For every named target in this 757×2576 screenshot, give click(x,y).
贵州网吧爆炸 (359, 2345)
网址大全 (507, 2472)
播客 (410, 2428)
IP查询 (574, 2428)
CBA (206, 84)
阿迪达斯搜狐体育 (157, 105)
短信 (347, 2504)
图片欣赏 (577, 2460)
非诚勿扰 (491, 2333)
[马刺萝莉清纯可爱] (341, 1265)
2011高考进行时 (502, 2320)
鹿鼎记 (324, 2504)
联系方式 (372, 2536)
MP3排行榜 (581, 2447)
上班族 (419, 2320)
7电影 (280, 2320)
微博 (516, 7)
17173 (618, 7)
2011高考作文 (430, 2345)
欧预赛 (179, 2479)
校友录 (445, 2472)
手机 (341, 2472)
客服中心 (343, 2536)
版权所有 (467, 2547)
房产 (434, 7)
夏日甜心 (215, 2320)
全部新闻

::::

Without leaving out a single line, retype the material above exactly.

*Written response*.
For every named target in this 757×2576 screenshot, give click(x,y).
贵州网吧爆炸 (359, 2345)
网址大全 (507, 2472)
播客 (410, 2428)
IP查询 (574, 2428)
CBA (206, 84)
阿迪达斯搜狐体育 (157, 105)
短信 (347, 2504)
图片欣赏 (577, 2460)
非诚勿扰 (491, 2333)
[马刺萝莉清纯可爱] (341, 1265)
2011高考进行时 (502, 2320)
鹿鼎记 (324, 2504)
联系方式 (372, 2536)
MP3排行榜 (581, 2447)
上班族 (419, 2320)
7电影 (280, 2320)
微博 (516, 7)
17173 (618, 7)
2011高考作文 (430, 2345)
欧预赛 (179, 2479)
校友录 (445, 2472)
手机 (341, 2472)
客服中心 (343, 2536)
版权所有 (467, 2547)
房产 (434, 7)
夏日甜心 (215, 2320)
全部新闻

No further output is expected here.